Chocolate Whipped Cream:

  • 2 Tbsp sugar
  • 1 cup heavy cream
  • 2 Tbsp unsweetened cocoa powder
  • ½ cup powdered sugar
  • ½ tsp vanilla extract



  1. Preheat your oven to 350 degreesº F.
  2. In your food processor, blend the Nilla Wafers. Make sure there are fine crumbs and no big chunks. Transfer Nilla Wafer crumbs into a bowl and add melted butter and sugar. Mix until well combined. 
  3. Spray your springform pan with non-stick spray. Press crust mixture into the bottom of the pan. Make sure to have an even crust all the way around. Bake for 10-15 minutes. 
  4. While the pie crust is baking, place metal mixing bowl along with metal whisk in the freezer for 15 minutes. *If you don't have a stand mixer, just put any bowl you have in the freezer along with the metal attachments for your hand mixer.
  5. In a microwave safe bowl combined milk chocolate and white chocolate chips.
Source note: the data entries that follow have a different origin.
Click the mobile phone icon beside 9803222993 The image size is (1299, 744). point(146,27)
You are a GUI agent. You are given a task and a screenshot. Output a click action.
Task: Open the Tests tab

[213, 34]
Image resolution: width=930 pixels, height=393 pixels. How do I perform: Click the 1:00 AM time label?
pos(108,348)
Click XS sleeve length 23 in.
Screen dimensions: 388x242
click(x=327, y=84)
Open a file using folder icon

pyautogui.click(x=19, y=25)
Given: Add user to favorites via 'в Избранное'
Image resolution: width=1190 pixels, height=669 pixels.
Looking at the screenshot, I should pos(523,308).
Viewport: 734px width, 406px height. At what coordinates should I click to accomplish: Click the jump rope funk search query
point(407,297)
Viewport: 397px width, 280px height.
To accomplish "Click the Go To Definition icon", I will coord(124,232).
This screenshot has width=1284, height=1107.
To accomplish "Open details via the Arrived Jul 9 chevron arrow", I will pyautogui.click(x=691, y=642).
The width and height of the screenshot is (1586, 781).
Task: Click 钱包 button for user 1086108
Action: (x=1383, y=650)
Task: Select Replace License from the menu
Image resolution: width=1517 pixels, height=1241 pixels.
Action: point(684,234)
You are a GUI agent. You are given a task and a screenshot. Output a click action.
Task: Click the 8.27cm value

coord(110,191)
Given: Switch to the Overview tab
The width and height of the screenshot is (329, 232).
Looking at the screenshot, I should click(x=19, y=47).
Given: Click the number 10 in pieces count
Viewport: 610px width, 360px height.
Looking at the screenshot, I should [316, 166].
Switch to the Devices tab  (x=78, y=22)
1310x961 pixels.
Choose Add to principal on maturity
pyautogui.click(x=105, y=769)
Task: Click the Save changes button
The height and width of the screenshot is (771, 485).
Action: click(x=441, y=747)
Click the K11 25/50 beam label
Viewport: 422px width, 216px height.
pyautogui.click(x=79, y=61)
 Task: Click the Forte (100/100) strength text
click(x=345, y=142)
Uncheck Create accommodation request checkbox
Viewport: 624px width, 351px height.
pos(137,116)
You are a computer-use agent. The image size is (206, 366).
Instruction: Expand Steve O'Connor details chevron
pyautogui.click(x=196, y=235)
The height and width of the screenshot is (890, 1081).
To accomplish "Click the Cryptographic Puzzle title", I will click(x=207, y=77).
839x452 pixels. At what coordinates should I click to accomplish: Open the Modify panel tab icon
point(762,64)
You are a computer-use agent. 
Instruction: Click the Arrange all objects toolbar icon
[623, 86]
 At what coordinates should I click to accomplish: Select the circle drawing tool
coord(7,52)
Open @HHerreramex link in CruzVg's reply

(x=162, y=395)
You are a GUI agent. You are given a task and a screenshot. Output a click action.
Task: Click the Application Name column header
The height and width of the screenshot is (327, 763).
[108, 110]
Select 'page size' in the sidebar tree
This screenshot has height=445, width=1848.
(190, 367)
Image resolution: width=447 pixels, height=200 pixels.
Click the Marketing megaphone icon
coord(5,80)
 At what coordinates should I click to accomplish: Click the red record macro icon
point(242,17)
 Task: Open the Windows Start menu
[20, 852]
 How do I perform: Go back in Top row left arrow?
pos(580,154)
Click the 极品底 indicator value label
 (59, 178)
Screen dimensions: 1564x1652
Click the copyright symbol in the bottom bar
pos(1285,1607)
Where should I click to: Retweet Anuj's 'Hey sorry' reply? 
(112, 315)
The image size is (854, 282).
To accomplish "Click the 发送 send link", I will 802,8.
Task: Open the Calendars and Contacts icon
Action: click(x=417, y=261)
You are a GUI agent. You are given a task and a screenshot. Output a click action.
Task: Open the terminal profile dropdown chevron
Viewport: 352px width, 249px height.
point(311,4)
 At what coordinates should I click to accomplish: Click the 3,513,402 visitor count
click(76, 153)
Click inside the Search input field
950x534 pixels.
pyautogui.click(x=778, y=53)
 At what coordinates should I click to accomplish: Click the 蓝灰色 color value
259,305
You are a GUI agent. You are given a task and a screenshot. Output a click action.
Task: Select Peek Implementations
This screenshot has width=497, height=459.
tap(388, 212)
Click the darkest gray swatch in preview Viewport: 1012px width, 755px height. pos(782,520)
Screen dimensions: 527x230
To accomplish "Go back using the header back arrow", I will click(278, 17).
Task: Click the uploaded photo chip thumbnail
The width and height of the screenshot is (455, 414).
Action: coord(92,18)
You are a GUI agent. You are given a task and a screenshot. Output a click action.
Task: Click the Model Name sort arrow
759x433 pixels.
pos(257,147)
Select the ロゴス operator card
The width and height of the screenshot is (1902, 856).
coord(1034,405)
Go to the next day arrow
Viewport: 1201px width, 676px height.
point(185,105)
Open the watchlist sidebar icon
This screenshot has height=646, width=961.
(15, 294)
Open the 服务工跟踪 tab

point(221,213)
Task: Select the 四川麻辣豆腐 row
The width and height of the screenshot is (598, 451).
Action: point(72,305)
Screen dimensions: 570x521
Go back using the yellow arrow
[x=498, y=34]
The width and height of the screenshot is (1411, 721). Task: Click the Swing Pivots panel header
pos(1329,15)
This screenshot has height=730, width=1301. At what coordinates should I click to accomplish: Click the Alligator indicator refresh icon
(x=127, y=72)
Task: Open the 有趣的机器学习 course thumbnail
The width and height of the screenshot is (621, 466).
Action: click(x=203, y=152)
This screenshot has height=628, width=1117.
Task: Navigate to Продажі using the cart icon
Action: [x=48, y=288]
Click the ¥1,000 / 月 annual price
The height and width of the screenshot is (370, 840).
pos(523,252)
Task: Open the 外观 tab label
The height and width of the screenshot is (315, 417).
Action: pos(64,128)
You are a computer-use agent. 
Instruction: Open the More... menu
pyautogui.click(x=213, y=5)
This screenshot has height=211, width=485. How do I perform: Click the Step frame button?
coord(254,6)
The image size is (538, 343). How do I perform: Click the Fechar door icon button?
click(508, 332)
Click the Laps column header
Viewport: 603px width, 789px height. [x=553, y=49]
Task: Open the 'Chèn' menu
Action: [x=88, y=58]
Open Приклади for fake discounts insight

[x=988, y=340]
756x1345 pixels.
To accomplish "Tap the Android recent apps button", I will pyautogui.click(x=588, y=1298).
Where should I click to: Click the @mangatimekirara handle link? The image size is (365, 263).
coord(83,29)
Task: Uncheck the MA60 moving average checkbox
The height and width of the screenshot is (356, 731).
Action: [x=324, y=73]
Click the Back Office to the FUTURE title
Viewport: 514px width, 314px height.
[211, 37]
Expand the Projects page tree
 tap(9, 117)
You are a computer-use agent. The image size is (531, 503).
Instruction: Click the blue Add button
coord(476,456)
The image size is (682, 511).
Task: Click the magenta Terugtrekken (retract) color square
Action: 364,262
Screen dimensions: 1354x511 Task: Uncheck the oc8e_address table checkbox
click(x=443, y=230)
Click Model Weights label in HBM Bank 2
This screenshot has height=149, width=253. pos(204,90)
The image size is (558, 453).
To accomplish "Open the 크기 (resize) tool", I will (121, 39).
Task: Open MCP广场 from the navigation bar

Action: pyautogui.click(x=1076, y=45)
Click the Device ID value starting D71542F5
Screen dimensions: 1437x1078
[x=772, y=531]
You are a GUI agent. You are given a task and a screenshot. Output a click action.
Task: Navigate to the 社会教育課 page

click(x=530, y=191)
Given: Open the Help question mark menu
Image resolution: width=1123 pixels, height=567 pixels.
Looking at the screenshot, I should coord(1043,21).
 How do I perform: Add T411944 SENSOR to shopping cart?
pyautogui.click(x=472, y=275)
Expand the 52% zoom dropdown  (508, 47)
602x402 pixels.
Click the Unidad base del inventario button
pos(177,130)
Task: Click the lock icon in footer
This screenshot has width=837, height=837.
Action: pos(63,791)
Add heavy cream and microwave for 30 seconds. Stir mixture and continue microwaving in 30 second intervals until all the chocolate is melted. Make sure you DON'T burn the chocolate! It took me about a minute and a half total. 
  6. Pour chocolate ganache on top of the pie crust. Refrigerate for about 10 minutes to let the chocolate set.
  7. While you are waiting for that, combined the 2 Tbsp sugar and 1 cup heavy cream in your frozen metal bowl with the whisk attachment. Beat together on medium until soft peaks form. 
  8. Beat in peanut butter, once that is combined add cream cheese and sugar until fully combined. 
  9. Take your pie crust out of the refrigerator and place peanut butter cups on top of the ganache layer. The peanut butter cups should cover the entire bottom of the pie. Top with your peanut butter filling and make sure to smooth it out to the edges.
  10. Melt the milk chocolate in the microwave and using a spoon, drizzle over the peanut butter layer.
  11. Let your pie firm up overnight, if you don't have overnight 5 hours will do.
  12. Once your pie is firm, freeze your metal bowl and whisk for another 15 minutes.
  13. Beat together sugar and heavy cream until soft peaks form. Then whisk in cocoa powder and powdered sugar until well combined. Put whipped cream in a piping bag (ziplock bags work well for this too) and with a decorative tip, pipe whipped cream all over the top of your pie. 

There you have it!

CAUTION: This pie is rich + delicious! Enjoy!